Visualization Tool |
Overview of the Performance Explorer.
This section describes our visualization tool, called the Performance Explorer, which supports performance analysis through the interactive visualization of trace records that are generated by the VM extensions described in Section *. Figure * presents an overview of the Performance Explorer when run with a variant of SPECjbb2000 using one warehouse on one virtual processor. The figure comprises three parts (a, b, and c), which are further described below.
The Performance Explorer is based on two key concepts: trace record sets and metrics.
A trace record set is a set of trace records.
Given the trace files of an application's execution,
the Performance Explorer provides an initial trace record set containing
all trace records of all threads on all virtual processors.
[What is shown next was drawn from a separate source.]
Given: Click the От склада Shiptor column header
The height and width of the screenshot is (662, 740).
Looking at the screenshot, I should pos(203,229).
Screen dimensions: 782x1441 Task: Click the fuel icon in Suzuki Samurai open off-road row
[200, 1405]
It also provides filters to create subsets of a trace record set
(e.g., all trace records of the MainThread,
all trace records longer than 5 ms,
all trace records with more than 1000 L1 D-cache misses,
or all trace records ending in a Java method matching the regular expression ".*lock.*
").
Part a of Figure *
illustrates the user interface for configuring these filters.
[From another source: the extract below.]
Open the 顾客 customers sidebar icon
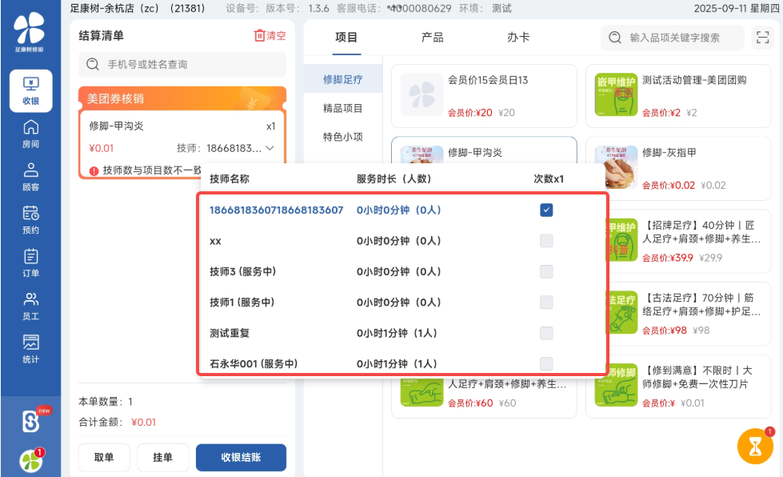This screenshot has height=477, width=783. click(30, 175)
Furthermore, the Performance Explorer provides set operations
(union, intersection, difference) on trace record sets.
A metric extracts or computes a value from a trace record. The Performance Explorer provides a metric for each hardware counter gathered in the trace files, and a metric for the trace record duration. The user can define new metrics using arithmetic operations on existing metrics. For example, instructions per cycle (IPC) can be computed using a computed metric that divides the instructions completed (INST_CMPL) event value by the cycles (CYC) event value. Part b in Figure * shows a graph for just one metric. The horizontal axis is wall-clock time, and the vertical axis is defined by the metric, which in this case is IPC. The vertical line that is a quarter of the way in from the left side of the graph represents a marker trace record generated by manual instrumentation of the program. This specific marker shows when the warehouse application thread starts executing. To the right of the marker, the applications enters a steady state where the warehouse thread is created and executed. To the left of the marker represents the program's start up where its main thread dominates execution. Each line segment in the graph (in this zoomed-out view of the graph most line segments appear as points) represents a trace record. The length of the line segment represents its wall clock duration. The color of the line segment (different shades of gray in this paper) indicates the corresponding Java thread. The user can zoom in and out and scroll the graph.
Part c of Figure * displays a table of the trace records visualized in the graph, one trace record per line. This table presents all the attributes of a trace record, including the values of all metrics plotted in the graph. Selecting a range of trace records in the graph selects the same records in the table, and vice versa. This allows the user to select anomalous patterns in the graph, for example the drop in IPC before each garbage collection, and immediately see all the attributes (like method names) of the corresponding trace records in the trace record table. The user can get simple descriptive statistics (sum, minimum, maximum, average, standard deviation, and mean delta) over the selected trace records for all metrics. Finally, a selection of trace records can be named and saved as a new trace record set.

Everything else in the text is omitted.